__Text shown__:
---*---

My theory is that somehow Sam WAS able to make it
home and the show is based on his memoirs that he
wrote in guise of a Science Fiction novel as no-one would really believe it happened!
Anyone else notice that in this, the pilot episode, Sam was a pilot?
Yes, I did. I was watching an old tape of this, and when I heard "And now back to Quantum Leap, the Pilot episode", I said "There's a double meaning in that" in my best Kenneth Branagh voice. (A cookie to anyone who gets that reference.) Anyway, my mom was watching also, and didn't say anything until a minute later. She shouted out, "NOW I get it!" and started laughing.
"It's never actually stated in the series why
Sam entered the Accerlation Chamber prematurely
but somewhere I think I read that it was because
the government was about to cut funds to the
program and they needed results FAST!"
Wasn't that mentioned in the original naration for the show?
Rene, you are right. Original narration:
Theorising that one could time travel within his own lifetime, Dr. Sam Beckett lead an elite group of scientists into the desert to develop a top secret project known as Quantum Leap. Pressured to prove his theories or lose funding, Dr. Beckett prematurely stepped into the Project Accelerator -
and vanished! He awoke to find himself in the past suffering from partial amnesia and facing mirror images that were not his own, driven by an unknown force to change history for the better. Fortunately, contact with his own time was maintained through brainwave transmissions with Al, the project Observer who appears in the form of a hologram that only Sam can see and hear. And so Dr. Beckett finds himself Leaping from life to life, striving to put right what once went wrong and hoping each time that his next Leap will be the Leap home...
http://www.geocities.com/area51/chamber/9282/
W.K.Stratton who appears as the medic who
gives Sam the physical after the flight played
K.C. on Baa Baa Black Sheep.
In one of the bar scenes, I saw a guy who looks like Al the bartender from "Mirror Image".
When Sam leaps into Ken Fox, he first has the leapee's son
tossing him the baseball. It's flying through the air, day turns into night behind the ball.. Good affect for a leap, but why at the end of the episode was it suddenly blue for leaping? (Please correct me if I'm wrong about it being the blue...) - Moderator
The difference between the two leaps is that in one, we are shown what it looks like from Sam's perspective... Sam may be unaware of the blue glow that surrounds him when he leaps. The second leap, we are looking at Sam, not through his eyes.

---*---

__Set of tasks__:
1. Retype everything in the Quantum Leap discussion from "My theory is" down to "was a pilot?".
2. Decide whether each statement agrees with the Quantum Leap discussion, answering yes or no and quoting the words of the text that settle it.
(a) The original narration says Dr. Beckett was under pressure to prove his theories or lose funding.
(b) The narration describes Al as a hologram that anyone at the project can see and hear.
(c) W.K. Stratton appears as the medic who gives Sam the physical before the flight.
3. Proceed with the Quantum Leap fan discussion, starting right after its final comment.

__Available data__:

---*---

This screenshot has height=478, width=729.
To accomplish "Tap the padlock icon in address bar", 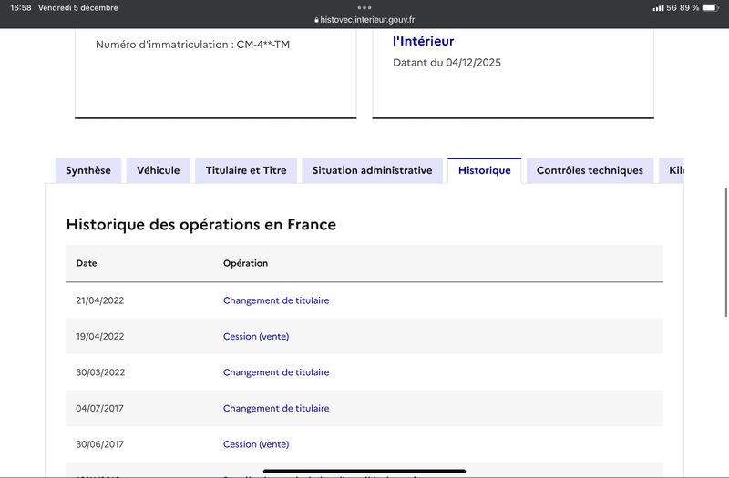I will tap(316, 19).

---*---

__Answers below__:
1.
My theory is that somehow Sam WAS able to make it
home and the show is based on his memoirs that he
wrote in guise of a Science Fiction novel as no-one would really believe it happened!
Anyone else notice that in this, the pilot episode, Sam was a pilot?

2.
(a) Yes: "Pressured to prove his theories or lose funding"
(b) No: "a hologram that only Sam can see and hear"
(c) No: "gives Sam the physical after the flight"

3.
Many odd things in this episode when compared with the rest of the series. First, Al usually always holds the handlink when he's in the imaging
chamber. But in this episode, he didn't have it.
Also, he seemed to open the door to the imaging
chamber like a regular door....usually, he uses
the handlink to open the door. And what took him
so long to first visit Sam. - Rene
Al may simply not have thought the handlink would be useful the first time around. Remember, this is the first time Sam has ever leapt... it's all new to all of them.
As for why it took him so long to visit Sam, remember that Ziggy has to locate Sam first before Al can visit him. This has been depicted a number of times, including the final episode... where Al was delayed because Ziggy expected him to be elsewhere.
I have no explanation for the change in the door effect.
In one of the bar scenes, I saw a guy who looks like Al the bartender from "Mirror Image". - ScottN
Bruce McGill, who played Al the Bartender in the series finale, played Weird Ernie... a central figure in the pilot episode.
God didn't write the Bible. No one said he did. No religion beleives it is God's personal word.
When Al 'walks through' the plane in the hangar, his shirt appears to be a different colour from how it is in the rest of the scene. A side-effect of the lighting for the FX shot, no doubt, but still a nit.
During the same scene Al's reflection is visible on the surface of the plane at one point, but later on they make a big deal of the fact that holograms don't reflect.